Baidu's challenge is now to demonstrate that its search product, which is the foundation of its current business and every other business it wants to build, is still the best one for Chinese users because it gives them the most relevant results. One step that Baidu has reportedly taken is sending a group of tourists on a luxury junket to Hong Kong. While that's in keeping with local PR tradition, it's probably not a long-term solution. More encouragingly, the company has pledged to overhaul (though, as near as I can tell, not necessarily eliminate) its practice of selling inclusion in "organic" search listings.

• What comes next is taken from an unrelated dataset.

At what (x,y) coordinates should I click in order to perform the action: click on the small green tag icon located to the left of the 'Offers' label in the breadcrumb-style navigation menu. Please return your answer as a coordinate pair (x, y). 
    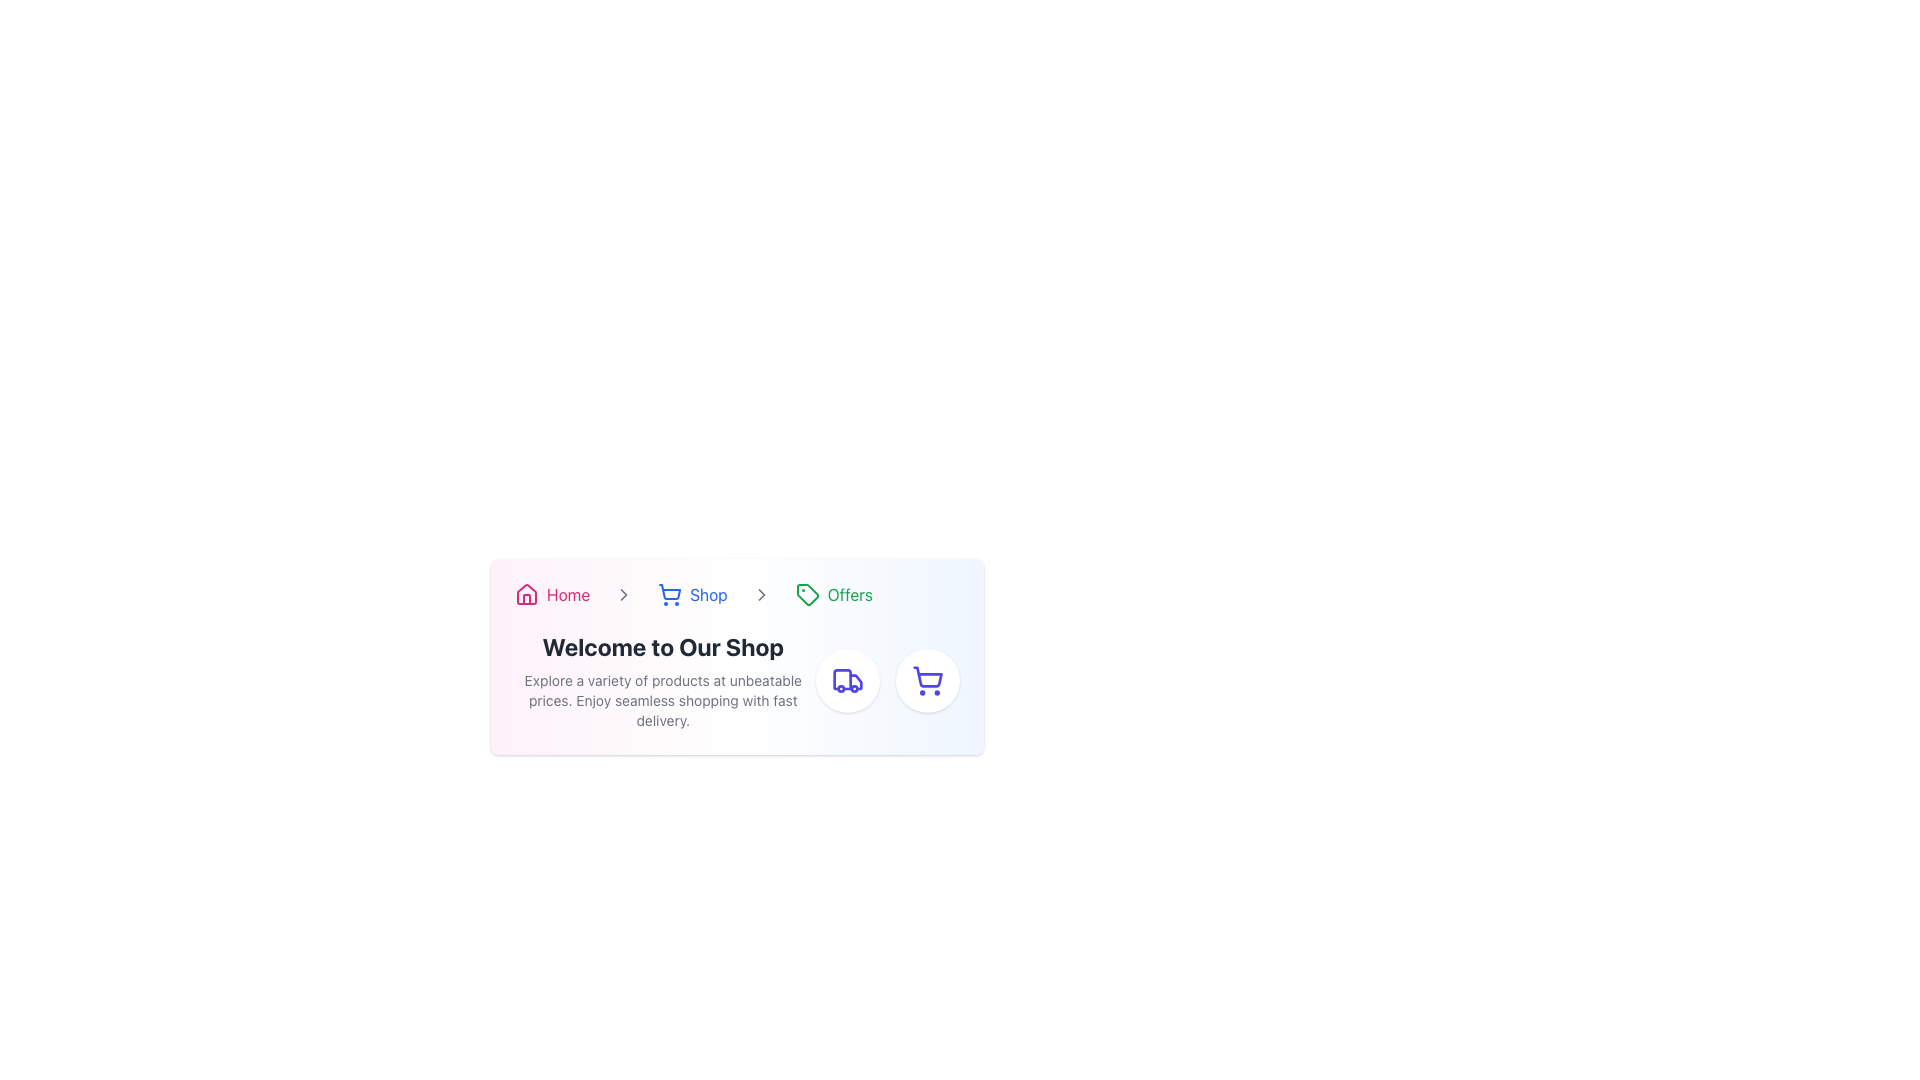
    Looking at the image, I should click on (807, 593).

That's a start. Ultimately, however, Baidu needs to think very hard about its overall business model and the relationship between the advertising it sells and the search results it delivers to users. Search engine results are a signal-to-noise challenge. How much junk do you have to wade through and how many blind alleys do you have to follow before you find what you really want? Google has proven that advertising, if handled correctly, can be as relevant as organic search returns. It has, however, given itself a measure of safety by keeping paid returns clearly separate from organic ones. This makes sense because organic returns are algorithmically generated, while the paid ones are based on keyword bidding. The ads may be relevant, but you can always see just how well the search itself is performing. Also, users are often interested in specifically non-commercial results (like blog postings).

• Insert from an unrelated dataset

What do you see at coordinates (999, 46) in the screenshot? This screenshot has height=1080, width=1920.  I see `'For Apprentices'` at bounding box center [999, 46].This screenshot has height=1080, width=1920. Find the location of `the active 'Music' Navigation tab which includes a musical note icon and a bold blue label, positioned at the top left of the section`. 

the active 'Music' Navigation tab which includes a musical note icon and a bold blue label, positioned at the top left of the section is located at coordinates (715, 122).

I will go out on a limb and say that it's not necessarily bad for Baidu to sell inclusion in "organic" search returns. I don't even think Baidu necessarily has to disclose when it has done so. But if Baidu is going to sell inclusion in search returns, and especially if it isn't going to transparently flag paid placement, it undertakes a huge extra burden. Google's algorithm decides the relevance of organic search returns in relation to a given keyword or keywords. Only rarely, if ever, does a human element intrude, and ads and paid listings are kept separate. But if Baidu is going to sell unmarked inclusion in organic results then its salespeople have to do the vetting and make sure that their sales don't degrade the signal-to-noise ratio. This introduces a lot of human judgment and fallibility into the process, especially if the incentives are designed to encourage sales over screening for relevance. As for selling the removal of information from organic results, I can't think of any commercial justification. It's a PR disaster and it should never happen again.

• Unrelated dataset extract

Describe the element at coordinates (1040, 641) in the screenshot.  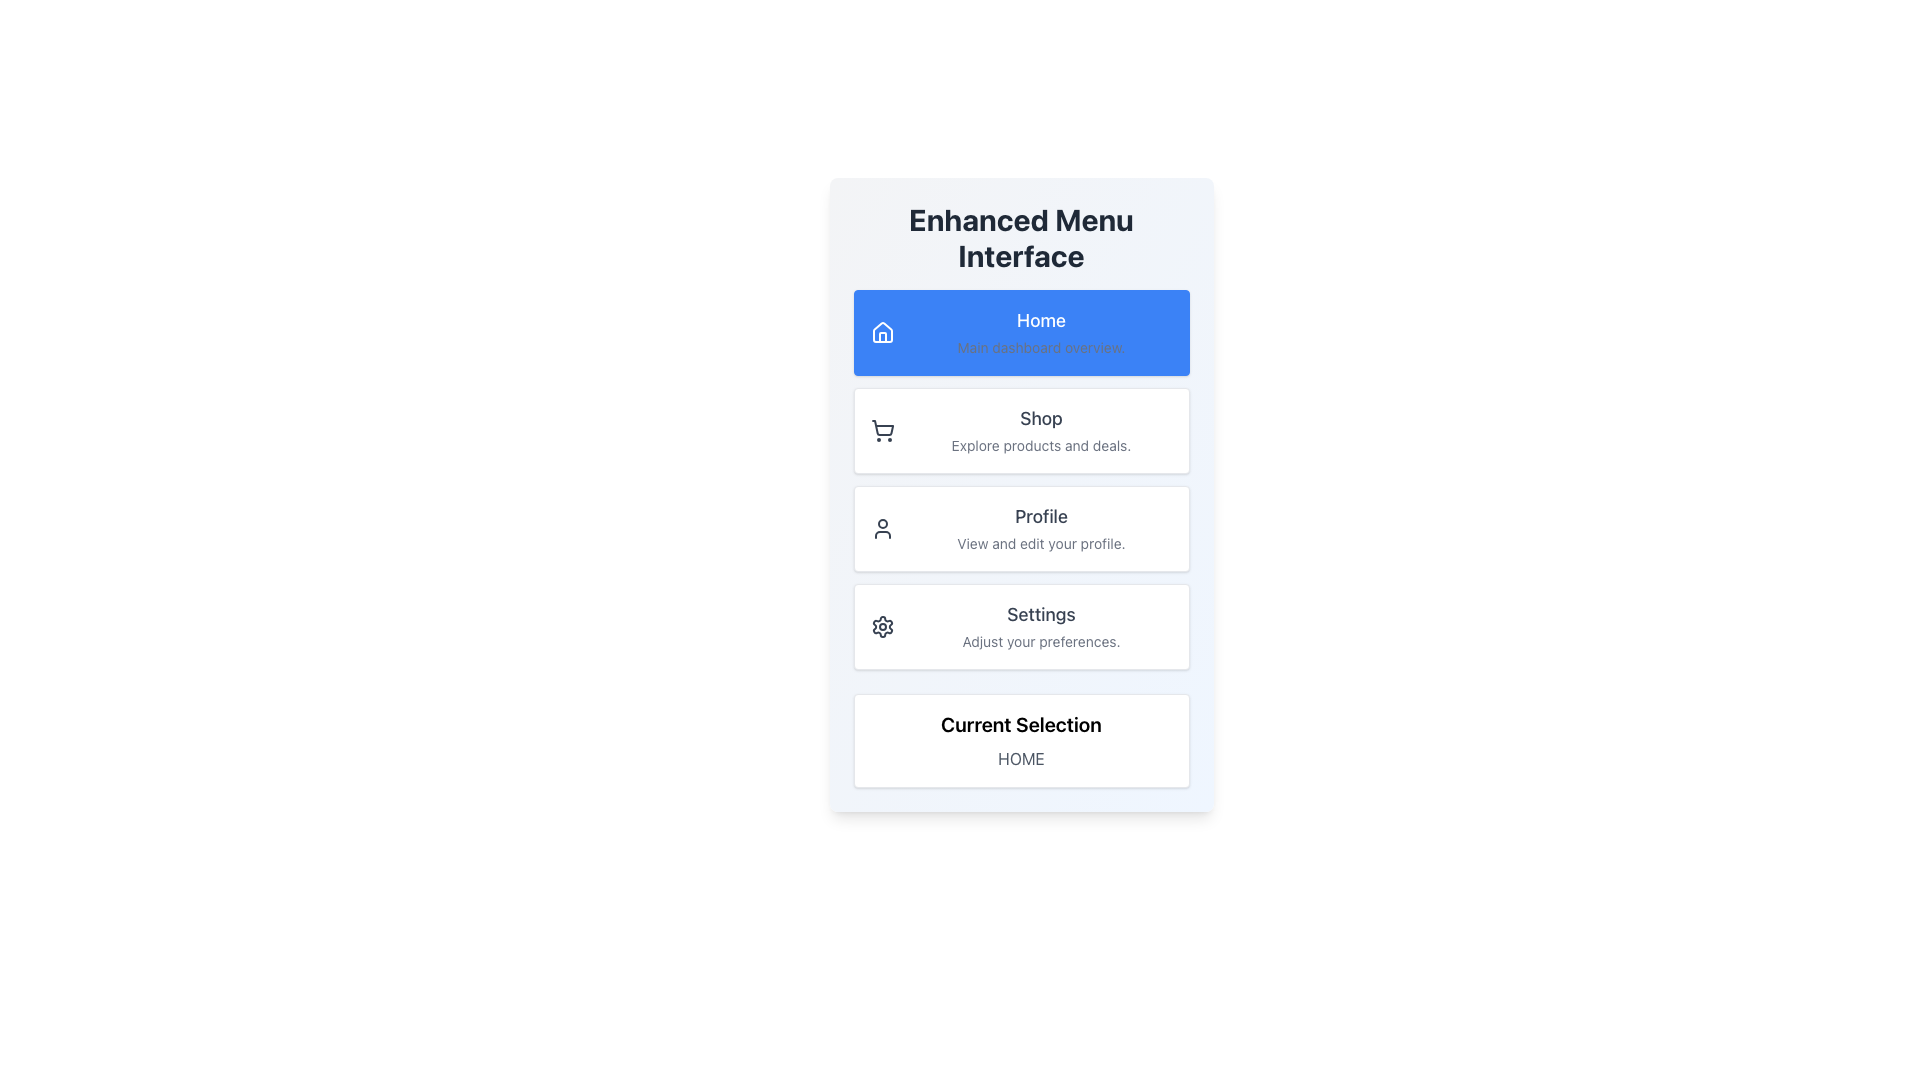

Search engine results also confer legitimacy (something that search engine users need to be cautious about, since listings can be gamed on any search engine, if only temporarily). Right or wrong, even though we're innately sceptical of advertising we expect companies or information in the first screen or two of organic listings to be of high quality. We're a little more suspect of listings on the 93rd page of results. As the medical company scandal showed, that legitimacy should be sold only with caution and proper due diligence. After all, if a radio station sells ads that drive listeners away or flog bogus products, it won't stay in business for very long. It's easy to listen to another radio station, and it's easy to switch to another search engine.

So while it might not be necessary to disclose paid listings or, better yet, separate them from organic ones, it is the simplest and most elegant and effective way to defend the quality of Baidu's flagship product in the long term. If Baidu won't do that, then at the very least it has to be completely transparent about how it screens and vets companies for paid inclusion in organic results and it has to be willing to absorb the consequences when, inevitably, that system goes awry. This would be a poor alternative, however.

Personally, I like the idea of a local challenger to Google and I'd like Baidu to succeed. But if Baidu wants to hold off Google and build a business that can prosper in the long run it has to rethink the "search engine with Chinese characteristics" approach. Google isn't sitting still in China, and if Chinese users start doubting the relevance of Baidu's search returns it won't be long before the Internet search market-share figures are reversed and Baidu becomes Accoona, or one more victim of the Google juggernaut.